The Giants owed Rowand $12 million for 2012 and will have to pay him that entire amount.
San Francisco is activating Pat Burrell from the disabled list and call up first baseman Brett Pill. Pill was hitting .312/.341/.530 with 25 home runs and 107 RBI at Triple-A Fresno -- and if he can do half of that in San Francisco, he'll still help the Giants' anemic offense. Burrell has been out since July 14 with a foot injury.
Tejada, 37, was hitting just .239/.270/.326 with four homer ins in 91 games for the Giants, while Rowand, 33, was hitting .233/.274/.347 with four homers in 108 games.
"After much deliberation, including a long deliberation last night and sleeping on it, we felt this was the right time to set them free," general manager Brian Sabean told reporters (San Francisco Chronicle). "We appreciate their efforts. We're sorry it didn't turn out, but again, it's about managing the roster. There are only 40 spots. That has a lot to do with it, including giving Pill a chance."
And that's the key -- the 40 man spots. Even though rosters expand on Thursday, a player needs to be on the 40-man roster to be called up. Also, if Pill can hit like he did in the minors, he would be a valuable addition to the postseason roster, if the Giants can make it that far.
Those are the overt moves, the other side could be the team sending a message to underperforming veterans -- it doesn't matter how much you've done in your career (Tejada) or how much money you're owed (Rowand), if you don't perfrom (both), you're out. And there's been a lot of not performing of late. The Giants started the month a game up in the National League West and could find themselves seven games back at the close. Before Wednesday's game, the team is hitting .231/.283/.338 this month and averaging just 2.6 runs per game -- which no matter how good of a pitching staff you have, isn't going to cut it.
This may not be the end, either. Sabean said if the team's slide continues, more young players could be coming to replace the veterans.

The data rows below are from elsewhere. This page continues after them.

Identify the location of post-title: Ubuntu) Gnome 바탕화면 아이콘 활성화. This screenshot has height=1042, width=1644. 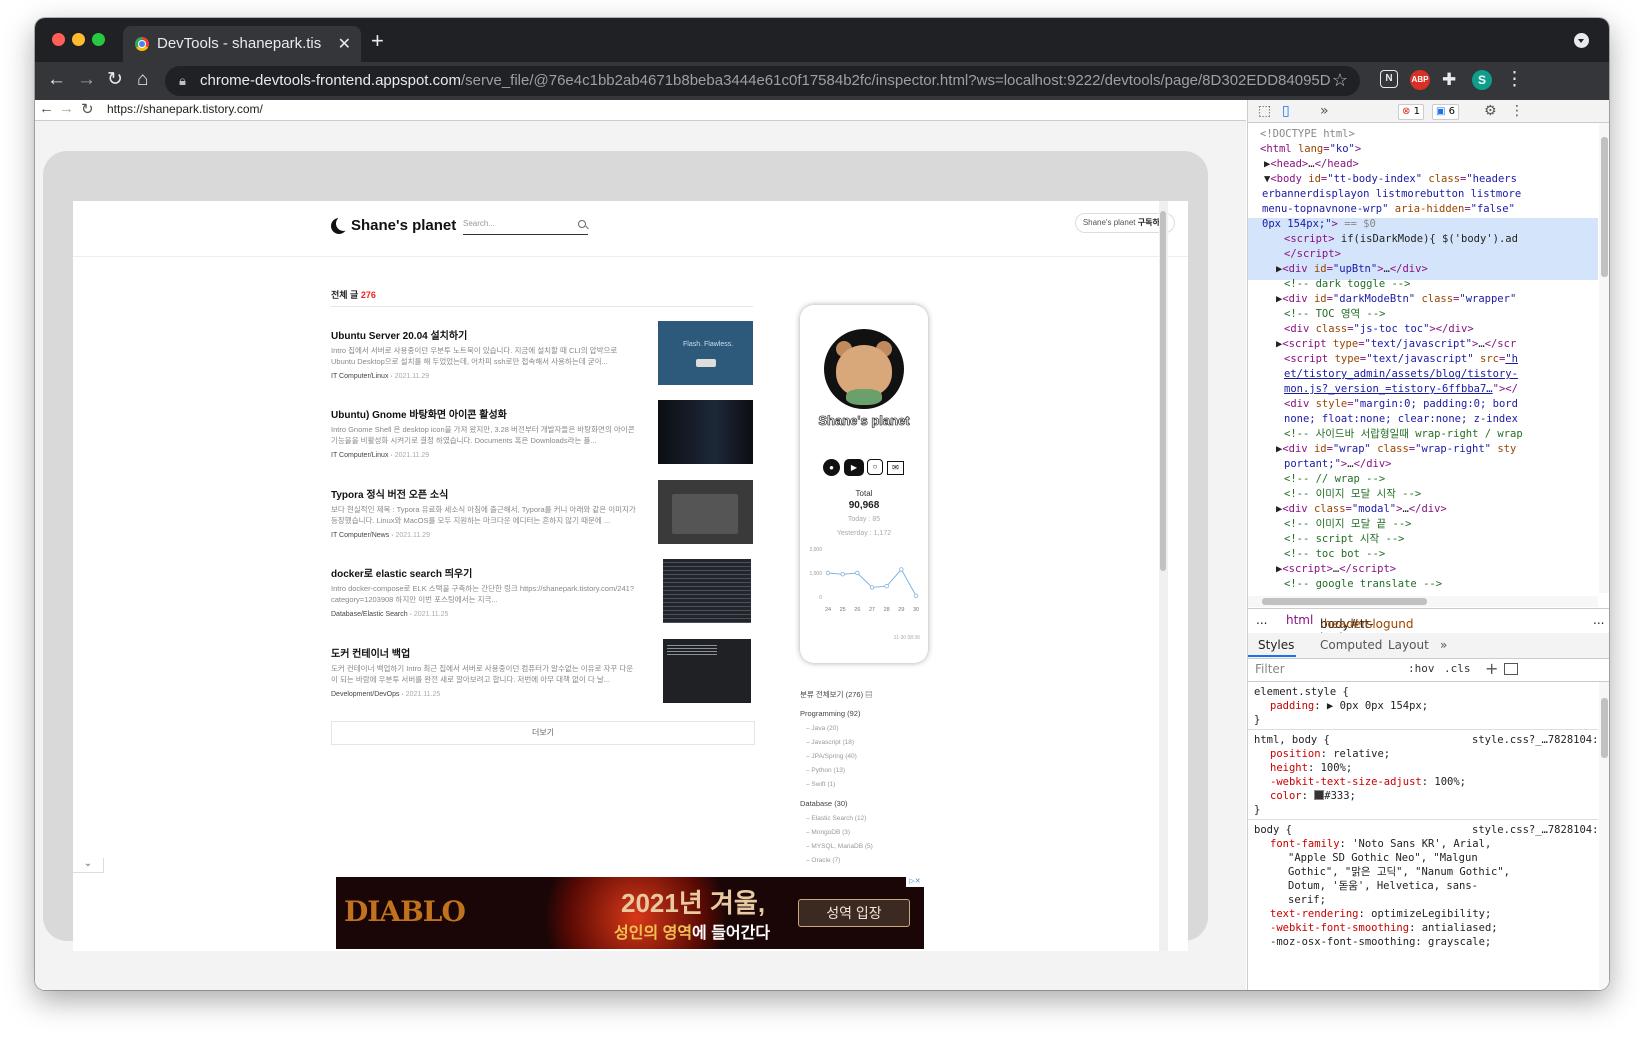
(419, 414).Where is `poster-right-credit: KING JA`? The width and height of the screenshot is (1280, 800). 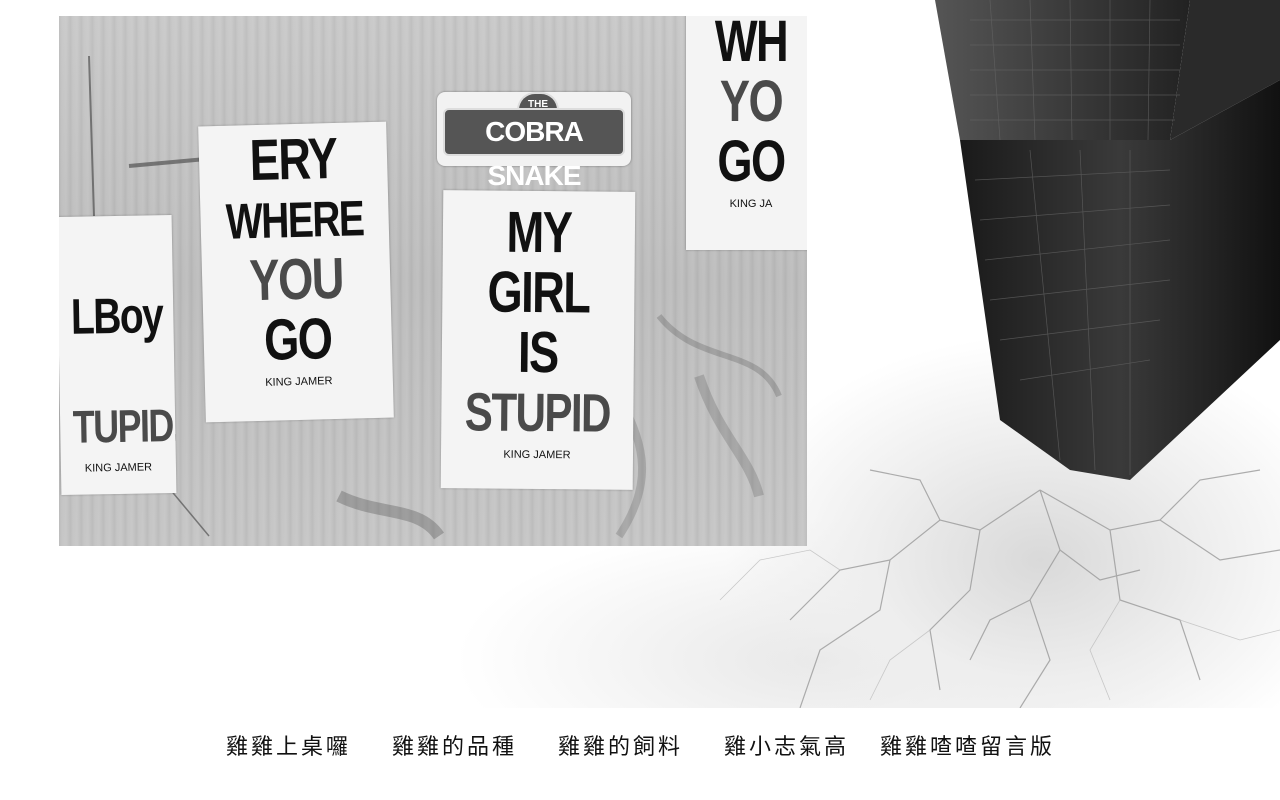
poster-right-credit: KING JA is located at coordinates (751, 204).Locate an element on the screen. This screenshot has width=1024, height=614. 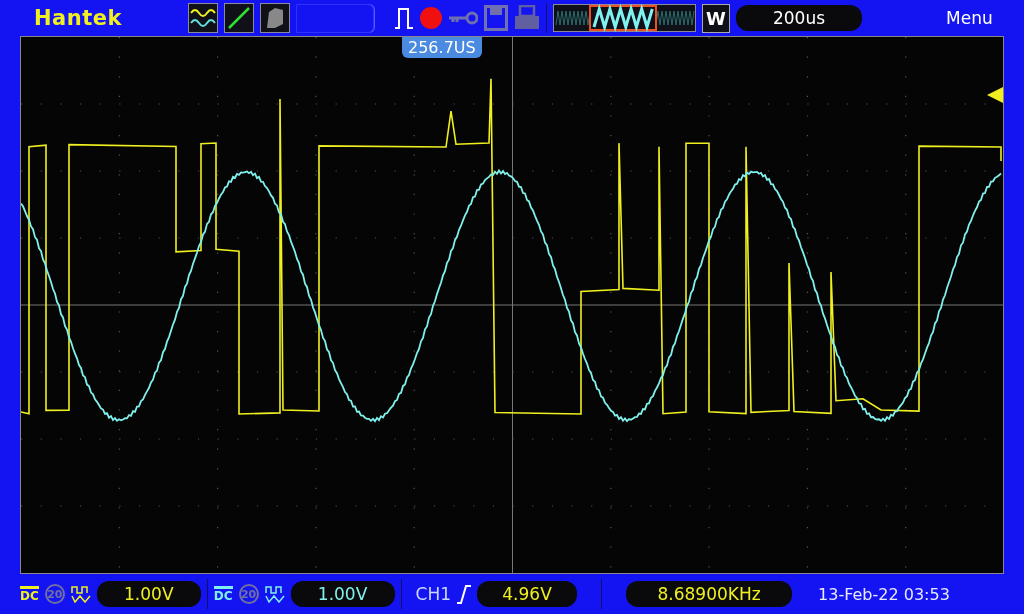
menu-button: Menu is located at coordinates (970, 18). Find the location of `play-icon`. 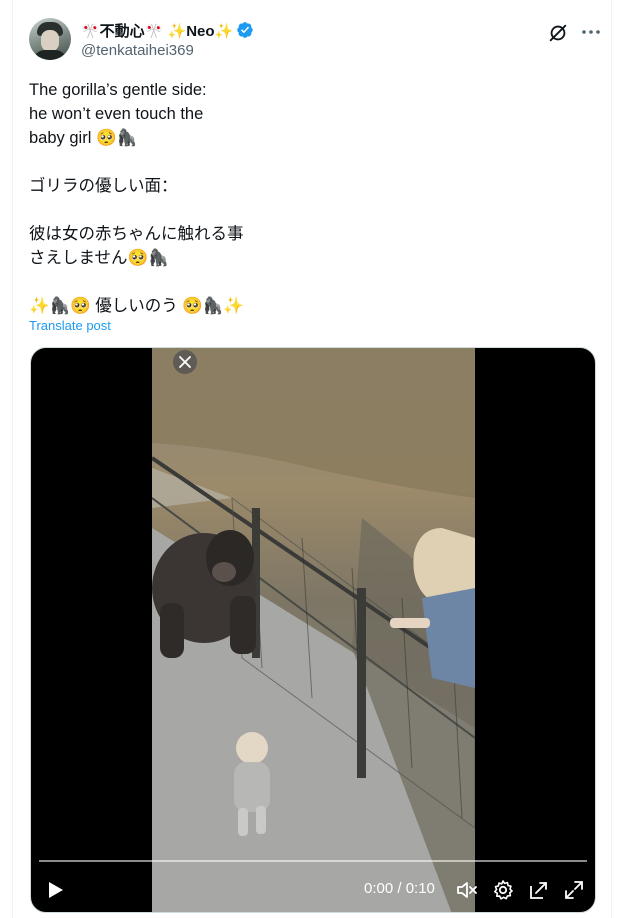

play-icon is located at coordinates (55, 890).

"We're running out of games," Sabean said (San Francisco Chronicle). "We've all been on teams or seasons that turned on a dime. Nineteen ninety-eight was an example. Last year, too. Strange things happen. We're down to that."
Rowand told the Chronicle's John Shea that he understood the move and felt no ill-will toward the team (which will still pay him approximately $14 million for this yearand next, so why should he?), calling it "probably the right move for both parties. For myself and for the team."